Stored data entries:
_ _ _ _ _

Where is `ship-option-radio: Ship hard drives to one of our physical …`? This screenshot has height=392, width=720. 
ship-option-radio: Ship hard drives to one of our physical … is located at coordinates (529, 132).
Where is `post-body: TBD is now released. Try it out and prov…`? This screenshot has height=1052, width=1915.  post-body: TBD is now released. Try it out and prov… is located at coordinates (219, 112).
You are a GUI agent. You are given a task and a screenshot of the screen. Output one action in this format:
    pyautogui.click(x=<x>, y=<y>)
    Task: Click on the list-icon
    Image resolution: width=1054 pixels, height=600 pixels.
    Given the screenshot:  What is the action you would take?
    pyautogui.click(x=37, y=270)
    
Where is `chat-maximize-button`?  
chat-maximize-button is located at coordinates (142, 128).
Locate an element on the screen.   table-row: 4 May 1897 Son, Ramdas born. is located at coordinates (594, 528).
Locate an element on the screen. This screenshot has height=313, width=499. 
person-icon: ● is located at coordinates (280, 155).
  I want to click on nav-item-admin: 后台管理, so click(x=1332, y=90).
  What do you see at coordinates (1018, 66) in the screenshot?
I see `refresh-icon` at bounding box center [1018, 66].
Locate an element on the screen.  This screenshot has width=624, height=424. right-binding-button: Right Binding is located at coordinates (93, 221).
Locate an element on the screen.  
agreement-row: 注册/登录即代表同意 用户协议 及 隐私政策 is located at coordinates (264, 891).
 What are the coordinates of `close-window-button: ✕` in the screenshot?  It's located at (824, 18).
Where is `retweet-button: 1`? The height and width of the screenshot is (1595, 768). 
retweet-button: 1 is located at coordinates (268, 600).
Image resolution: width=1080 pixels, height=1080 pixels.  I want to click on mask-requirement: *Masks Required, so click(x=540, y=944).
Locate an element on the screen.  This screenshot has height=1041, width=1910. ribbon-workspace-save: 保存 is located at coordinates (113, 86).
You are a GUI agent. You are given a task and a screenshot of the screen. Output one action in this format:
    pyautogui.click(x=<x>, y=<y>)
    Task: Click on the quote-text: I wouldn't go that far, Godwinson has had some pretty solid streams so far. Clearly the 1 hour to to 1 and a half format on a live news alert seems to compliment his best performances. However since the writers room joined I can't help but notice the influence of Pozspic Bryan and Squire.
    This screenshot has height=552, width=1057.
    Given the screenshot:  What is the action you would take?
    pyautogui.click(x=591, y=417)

_ _ _ _ _

• _Problem to work on_: Quote each of the items above word for word, with nothing added, removed, or changed.

• _Task result_:
Where is `ship-option-radio: Ship hard drives to one of our physical …`? This screenshot has height=392, width=720. 
ship-option-radio: Ship hard drives to one of our physical … is located at coordinates (529, 132).
Where is `post-body: TBD is now released. Try it out and prov…`? This screenshot has height=1052, width=1915.  post-body: TBD is now released. Try it out and prov… is located at coordinates (219, 112).
You are a GUI agent. You are given a task and a screenshot of the screen. Output one action in this format:
    pyautogui.click(x=<x>, y=<y>)
    Task: Click on the list-icon
    Image resolution: width=1054 pixels, height=600 pixels.
    Given the screenshot:  What is the action you would take?
    pyautogui.click(x=37, y=270)
    
Where is `chat-maximize-button`?  
chat-maximize-button is located at coordinates (142, 128).
Locate an element on the screen.   table-row: 4 May 1897 Son, Ramdas born. is located at coordinates (594, 528).
Locate an element on the screen. This screenshot has height=313, width=499. 
person-icon: ● is located at coordinates (280, 155).
  I want to click on nav-item-admin: 后台管理, so click(x=1332, y=90).
  What do you see at coordinates (1018, 66) in the screenshot?
I see `refresh-icon` at bounding box center [1018, 66].
Locate an element on the screen.  This screenshot has width=624, height=424. right-binding-button: Right Binding is located at coordinates (93, 221).
Locate an element on the screen.  
agreement-row: 注册/登录即代表同意 用户协议 及 隐私政策 is located at coordinates (264, 891).
 What are the coordinates of `close-window-button: ✕` in the screenshot?  It's located at (824, 18).
Where is `retweet-button: 1`? The height and width of the screenshot is (1595, 768). 
retweet-button: 1 is located at coordinates (268, 600).
Image resolution: width=1080 pixels, height=1080 pixels.  I want to click on mask-requirement: *Masks Required, so click(x=540, y=944).
Locate an element on the screen.  This screenshot has height=1041, width=1910. ribbon-workspace-save: 保存 is located at coordinates (113, 86).
You are a GUI agent. You are given a task and a screenshot of the screen. Output one action in this format:
    pyautogui.click(x=<x>, y=<y>)
    Task: Click on the quote-text: I wouldn't go that far, Godwinson has had some pretty solid streams so far. Clearly the 1 hour to to 1 and a half format on a live news alert seems to compliment his best performances. However since the writers room joined I can't help but notice the influence of Pozspic Bryan and Squire.
    This screenshot has height=552, width=1057.
    Given the screenshot:  What is the action you would take?
    pyautogui.click(x=591, y=417)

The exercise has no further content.